Imagine you give caffeinated soda to participants for a week, then you measure their grades. Imagine that you have all participants drink non-caffeinated soda the following week. Then, you measure their grades again. Imagine you find a difference. Is it because caffeine raises grades? Maybe; or, maybe the effects of the caffeine withdrawal have lowered people’s abilities in the second week. If that’s plausible, it’s a threat to internal validity.

This example is called a carryover effect. A carryover effect occurs when one condition bleeds into another. Within-subjects designs assume a clean break between the conditions, which doesn’t happen when there is a carryover effect. Another example is measuring mood of participants after they watch a gory horror movie followed by a romantic comedy. Could memories of the horror movie alter the effect of the romantic comedy? If so, it’s a carryover effect. The only solutions to this problem are: (1) increase the distance between the conditions to the point where they no longer affect each other. How could that be done in the caffeine study? Perhaps participants could wait a month between the two conditions. Or, the other solution (2) is to not use a within-subjects design and instead use a between-subjects design.

There is a second way that conditions affect each other, and that is an order effect. Order effects and carryover effects are different. Order effects vary depending on which condition comes first. Imagine that you give a math test on day 1, then on day 2 participants complete a workshop. On day 3, participants complete another math test. The effects of the workshop might be confounded by practice; participants are taking a similar math test for the second time, so they might perform better even if the workshop didn’t do anything. How do we know this is an order effect? If we swapped the two math tests, we would still have the same problem; whichever test comes first tends to have a lower score than whichever one comes second. Order effects can be solved with a technique called counterbalancing. Counterbalancing means that a random half of the participants get the conditions in the opposite order.

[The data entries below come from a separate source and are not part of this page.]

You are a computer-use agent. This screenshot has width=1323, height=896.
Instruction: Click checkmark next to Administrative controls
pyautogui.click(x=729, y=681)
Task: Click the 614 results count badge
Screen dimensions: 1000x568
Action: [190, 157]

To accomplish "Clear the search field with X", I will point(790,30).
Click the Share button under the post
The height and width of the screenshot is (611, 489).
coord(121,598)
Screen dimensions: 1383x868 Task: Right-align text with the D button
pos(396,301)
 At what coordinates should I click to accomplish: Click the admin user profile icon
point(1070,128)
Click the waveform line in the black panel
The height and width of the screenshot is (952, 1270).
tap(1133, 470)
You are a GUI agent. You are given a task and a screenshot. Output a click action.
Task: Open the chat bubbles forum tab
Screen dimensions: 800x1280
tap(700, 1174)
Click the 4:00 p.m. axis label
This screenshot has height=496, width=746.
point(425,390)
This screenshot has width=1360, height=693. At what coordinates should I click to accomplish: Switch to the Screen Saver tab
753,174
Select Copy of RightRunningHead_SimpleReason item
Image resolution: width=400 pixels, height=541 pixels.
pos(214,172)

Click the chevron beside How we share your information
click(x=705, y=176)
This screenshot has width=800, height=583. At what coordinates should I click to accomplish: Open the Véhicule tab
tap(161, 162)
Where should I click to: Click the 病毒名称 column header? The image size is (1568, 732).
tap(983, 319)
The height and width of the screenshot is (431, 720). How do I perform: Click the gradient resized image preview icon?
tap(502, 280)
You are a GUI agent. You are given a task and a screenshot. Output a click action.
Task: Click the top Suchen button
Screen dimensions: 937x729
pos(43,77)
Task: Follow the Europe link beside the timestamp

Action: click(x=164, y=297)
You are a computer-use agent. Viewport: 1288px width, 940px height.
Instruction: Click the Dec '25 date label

In this example, condition 1 is “no workshop” and condition 2 is “after the workshop.” A random half of your participants (to keep it an experiment) would get condition 1 first (that is, nothing, math test, workshop, math test), and the other half of participants would get condition 2 first (that is, workshop, math test, nothing, math test). Counterbalancing only solves order effects. It does not solve carryover effects. If you look at this example and think that the benefits of the workshop might continue over time, then the design could have a carryover effect as well.

To summarize, there are two threats to internal validity you have to look for when doing within-subjects designs: Carryover effects and order effects. Carryover effects can only be solved by creating more space between your conditions. Order effects can be solved by using counterbalancing. As these only apply to within-subjects designs, sometimes the best solution is to use a between-subjects design, instead.